Embrional rhabdomyosarcoma is the most common subtype of rhabdomyosarcoma, which affects children and adolescents.
Rhabdomyosarcoma is a soft tissue tumor,which most often occur in children and adolescents. Rarely, it is seen in adults over 40. Common sites where rhabdomyoma develops are head and neck (40%), genitourinary tract (20%), retroperitoneual cavity and the limbs. The tumor arises from mesenchymal cells (the precursors of skeletal muscles), that don’t differentiate normally.
There are several types of rhabdomyosarcoma distinguished – alveolar, embryonal, which comprises 60% of cases, and anaplastic rhabdomyosarcoma.
Annually occur 4.5 cases per million. The majority of the cases occur in children under 10 years, usually a person is at the age of 6-8 years when the diagnosis is made. The prevalence is a bit higher among males with a male to female ratio of 1.3:1.
Embryonal rhabdomyosarcoma accounts for approximately 60% of all rhabdomyosarcomas and affects children younger than 15 years.
Read also: Fibrosarcoma
Mutations in the RAS and FGFR4 genes, 11p15 are associated with embryonal rhabdomyosarcoma.
Both alveolar and embryonal subtypes are characterized by the over‐expression of insulin growth factor 2 (IGF‐2).
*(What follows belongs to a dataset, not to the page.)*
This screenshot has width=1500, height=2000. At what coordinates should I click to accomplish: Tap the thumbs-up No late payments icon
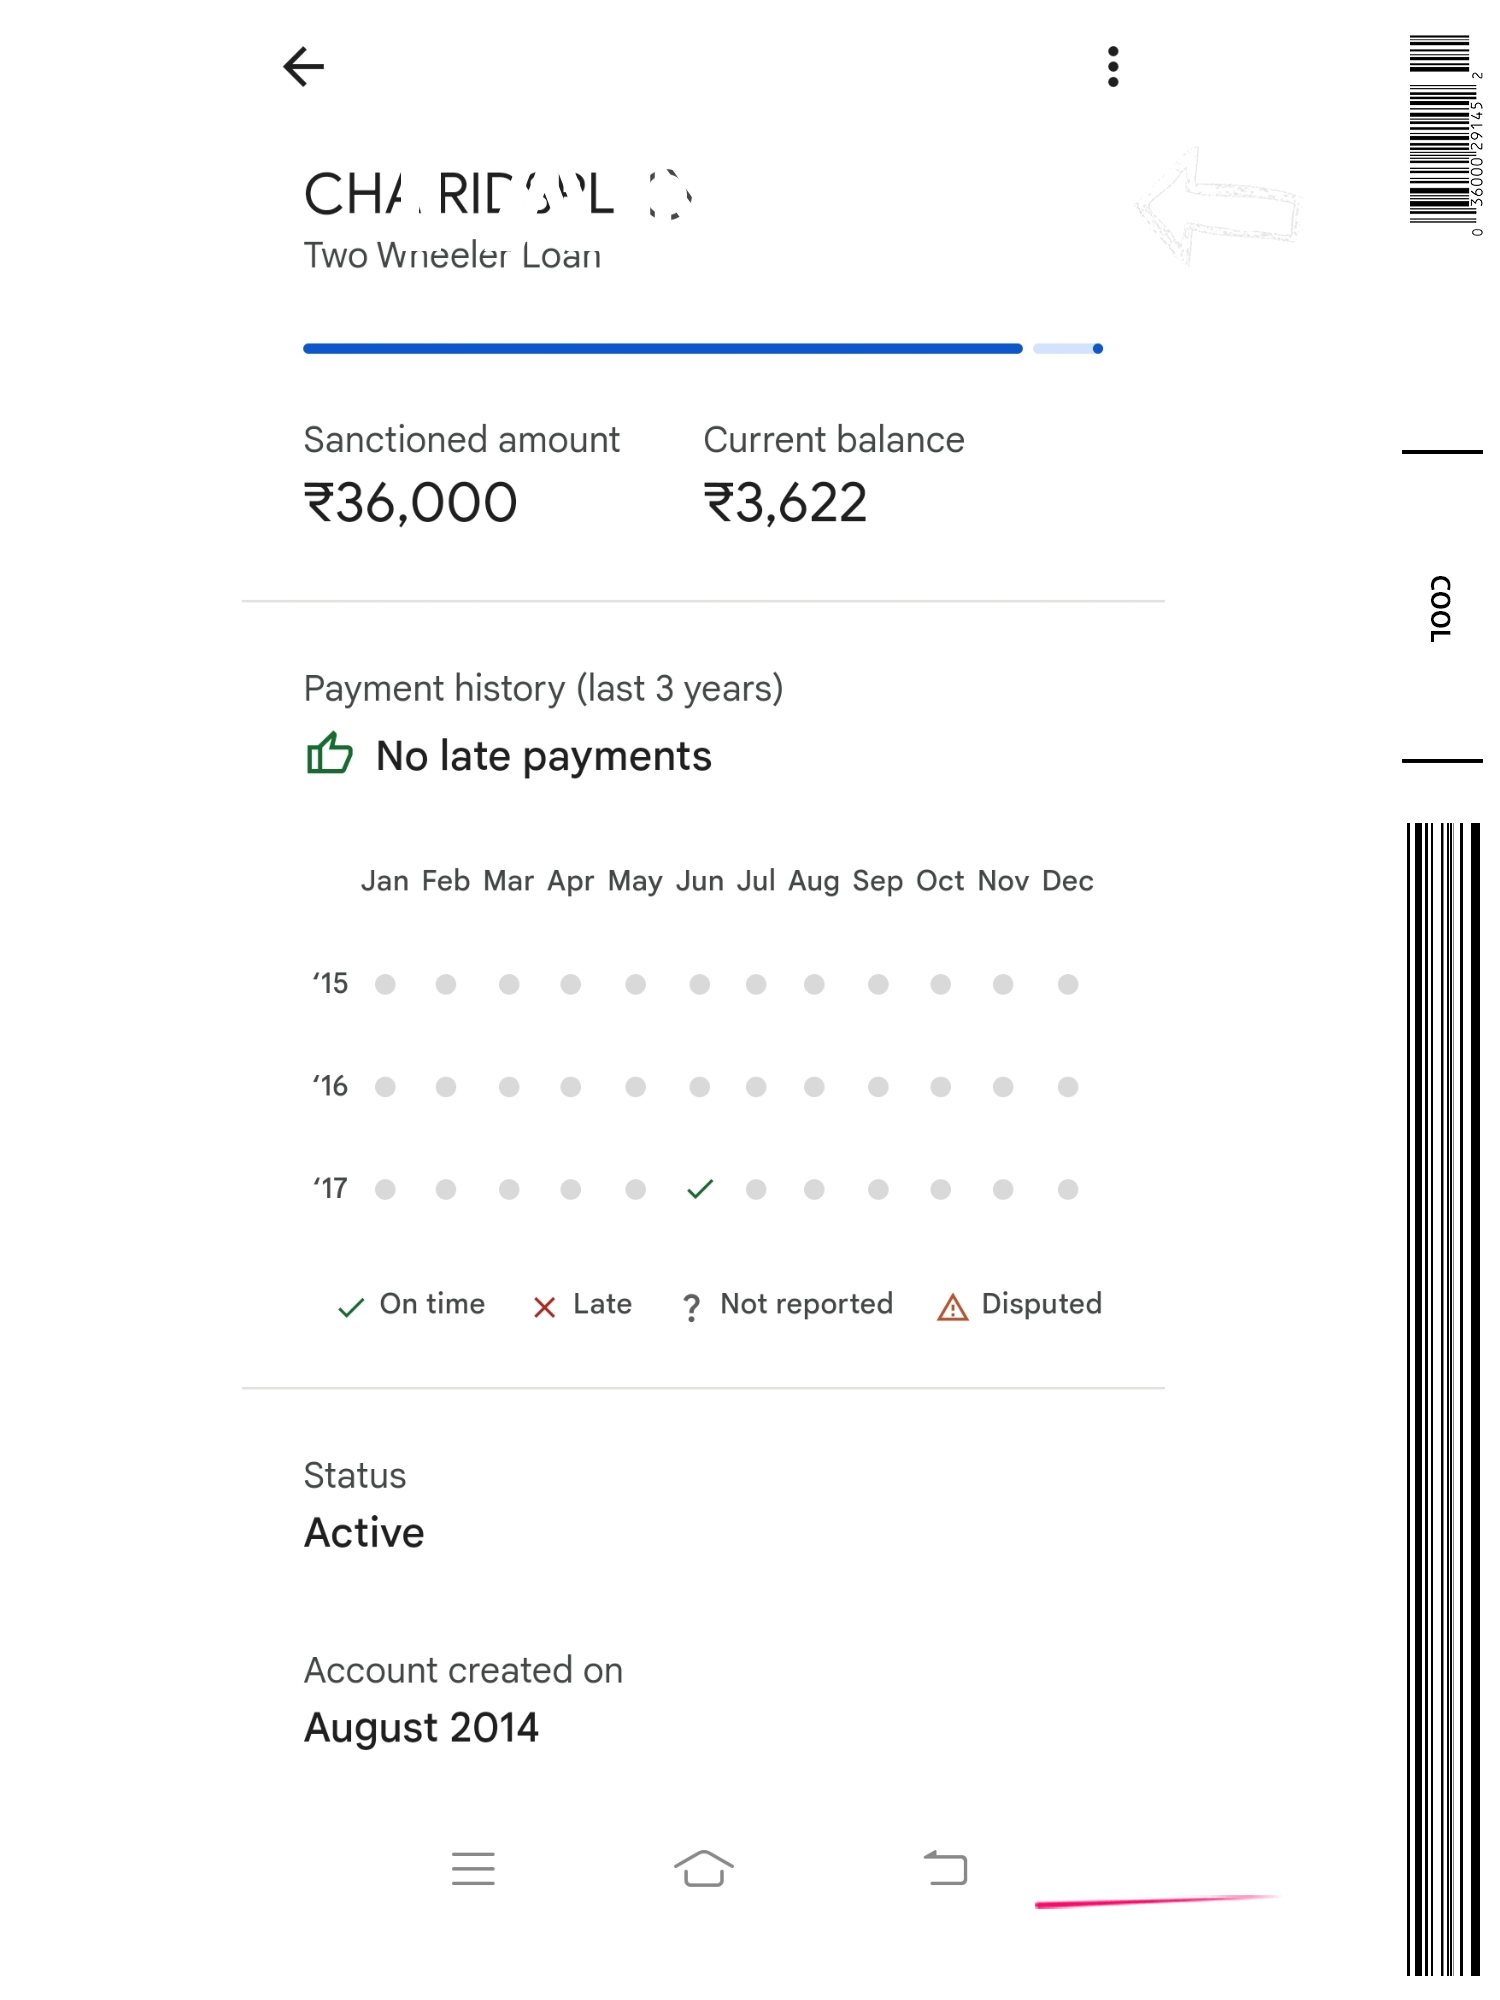[x=329, y=754]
The tumor may be associated with other congenital disorders such as:
- neurofibromatosis type 1;
- Beckwith-Wiedemann syndrome;
- Li–Fraumeni syndrome;
- cardio-facio-cutaneous syndrome;
- Noonan syndrome;
- pleuropulmonary blastoma;
- Costello syndrome.
Possible link to parental use of cocaine and marijuana was reported.
The typical sites of the tumor are the orbit, the genitourinary tract and the retroperitoneum.
Common symptoms of rhabdomyosarcoma are the swelling/painful palpable mass at the site of origin along with other local symptoms – displacement of the eye, vaginal bleeding, dysuria, etc.
Rhabdomyosarcoma of the head and neck may be suspected when the following symptoms are present: diplopia (doubled vision), exophtalmos (bulging of the eyeball), headache, congestion, nasal discharge, cranial nerve palsy, obstruction, dysphagia, hearing or vision loss. Genitourinary rhabdomyosarcoma may cause urinary tract obstruction or constipation. Abdominal or pelvic manifestations include abdominal pain and abdominal mass, ascites, haematuria.
Embryonal rhabdomyosarcoma tends to disseminate widely, commonly to lungs, bones, bone marrow and brain.
The diagnosis is made based on:
- Radiographic imaging of the site of origin, chest X-ray;
- CT of the chest, tumor site;
- MRI of the tumor site;
- Total body bone scan;
- Biopsy of the lesion;
- Bone marrow biopsy;
- Lumbar puncture (only for parameningeal RMS)
The tumor consists of of round cells that remind embryonal cells. One subtype of embryonal myosarcoma known as the botryoid type usually locates in the visceral organs such as the vagina and the bladder. This neoplasm has a polypoid appearance and remind a “bunch of grapes”.
Treatment depends on the size of the tumor, its location and spread. Surgery solely is used when the tumor is localized. Some round cell tumours such as embryonal rhabdomyosarcoma, lymphoma or plasmacytoma require non‐surgical
protocols.The combination of surgery, chemotherapy, radiotherapy and immunotherapy is usually used.
Chemotherapy agents which are used in the treatment of rhabdomyosarcoma include vincristine, actinomycin D, doxorubicin, cyclophosphamide, ifosfamide, etoposide, melphalan and cisplatin.
Embryonal histology of the tumor usually indicates the better outcome. However, the older individual is the worse becomes the prognosis.
In general the survival rate is 70-75%. The five-year survival rate for low-risk is 95%, intermediate-risk – 65% and high risk – 15%.